Some good points about the convenient myths, but many of your quotes range from poor to erroneous and both them and your analysis are not devoid of what you mention as possible in the end ie a bias, a very common one indeed.

A few examples. stating that French tanks overall were superior omits the fact that the most recent ones (many of those operated were obsolescent 20's models) were single man operated and devoid of modern communication device not alone isolated, what made them of low use in fast moving operationel context. In 40 France were only starting to receive planes able to compete with Bf 109, GER air superiority was real.

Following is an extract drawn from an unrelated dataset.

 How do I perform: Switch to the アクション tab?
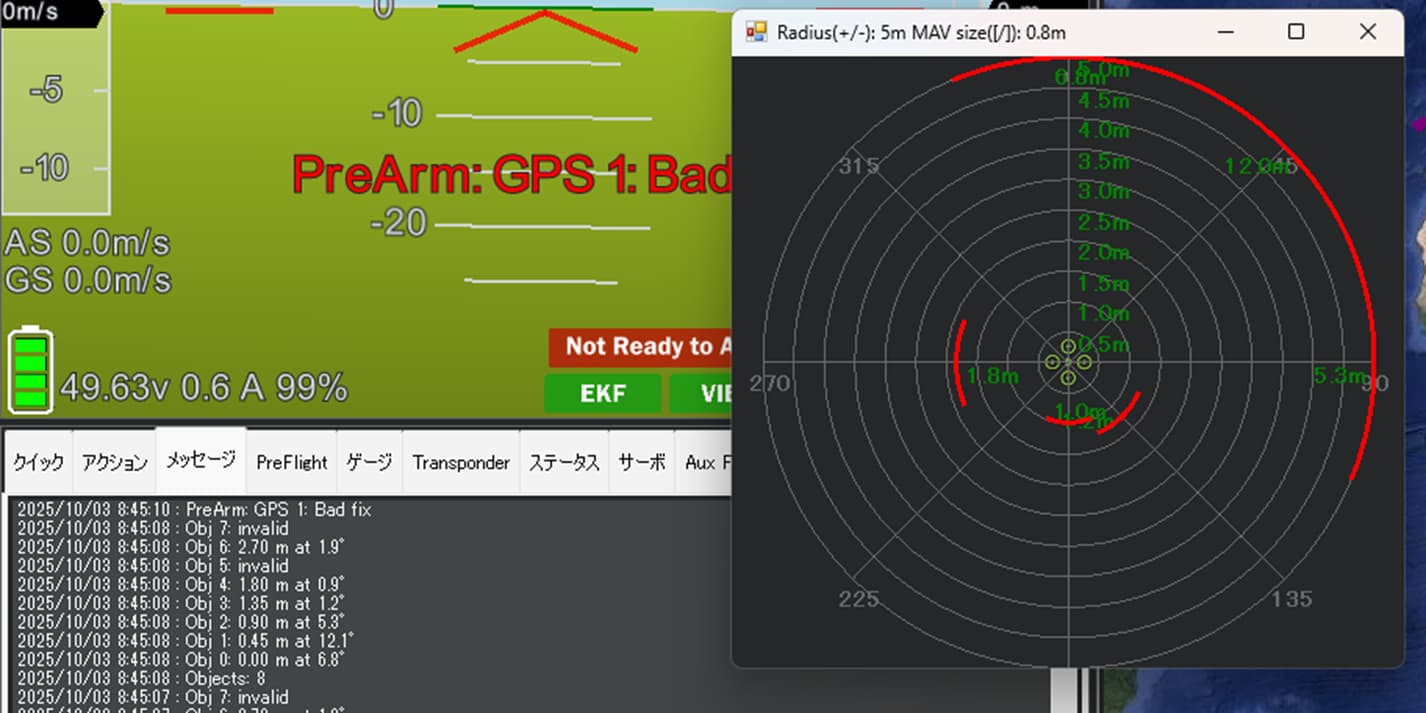click(x=114, y=462)
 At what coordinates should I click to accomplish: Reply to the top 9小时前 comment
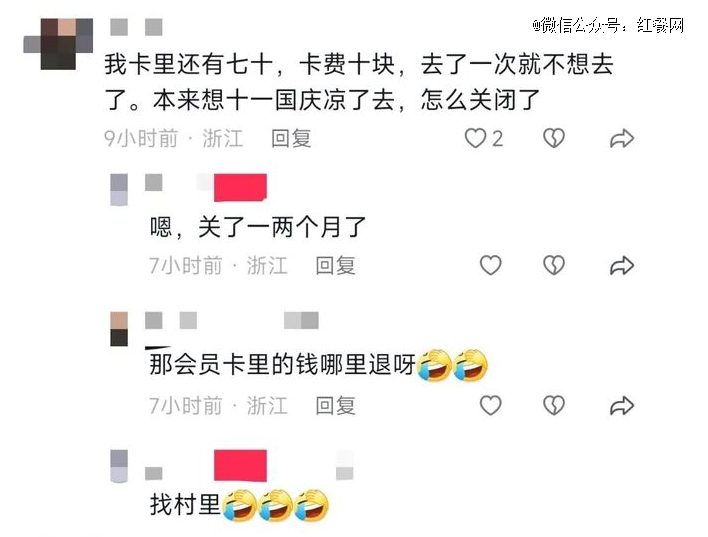tap(291, 138)
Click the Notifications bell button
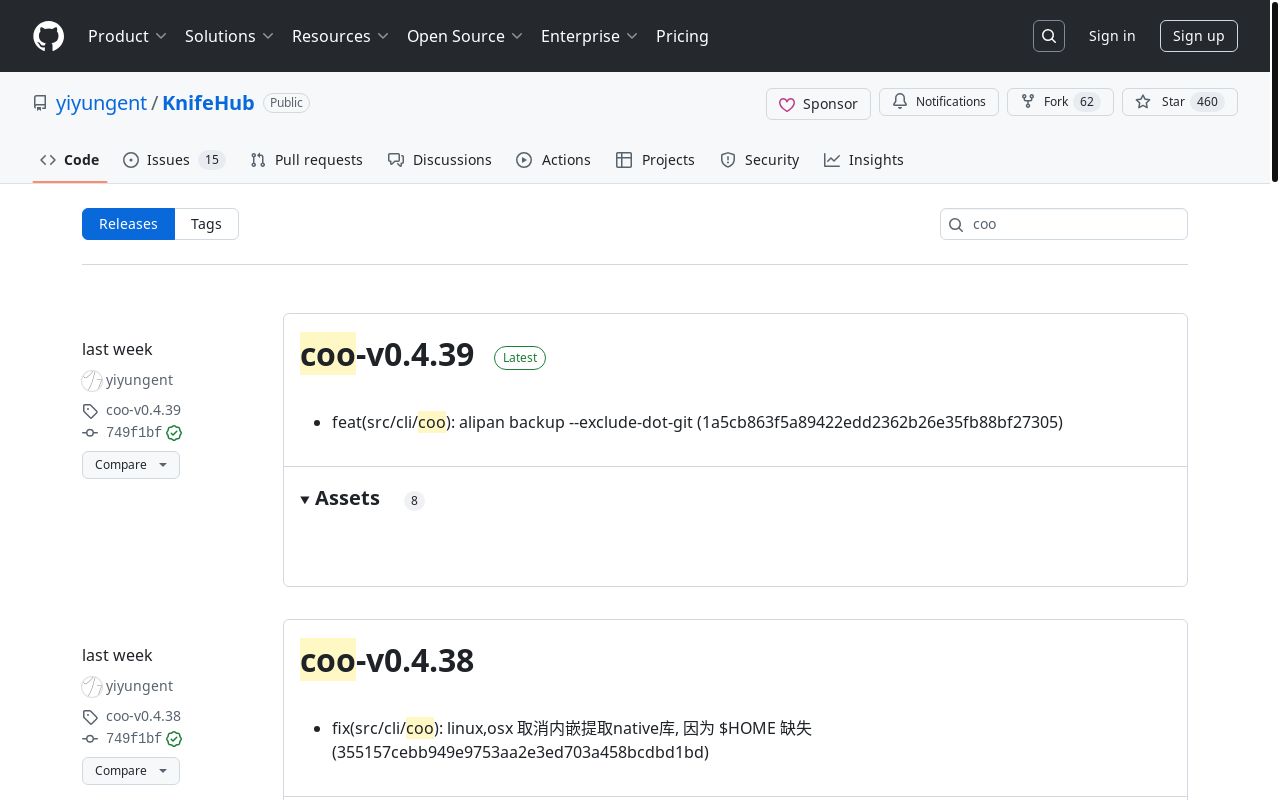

Reducing Fr politics as "they didn't have the stomach" in 36 is convenient indeed, and very on par with the broadly post 2003 francophobic rhetorics. 36 France was in the middle of a political crisis and the non-reaction of France was in the end the product of its isolation. Britain would have not supported any reaction, and was actually favorable to a remilitarisation, Belgium was on its "neutralité" politics, Poland had signed a non-aggression treaty in 34 and would latter ally with Hitler to dismantle CZ, the US were on a isolationist mood. Although criticizable, blaming France non-reaction as "lack of stomach" without analyzing the context and the more passive stance of virtually all others (except Italy, but this is another untold of interwar politics) is actually a very biased selecive analysis.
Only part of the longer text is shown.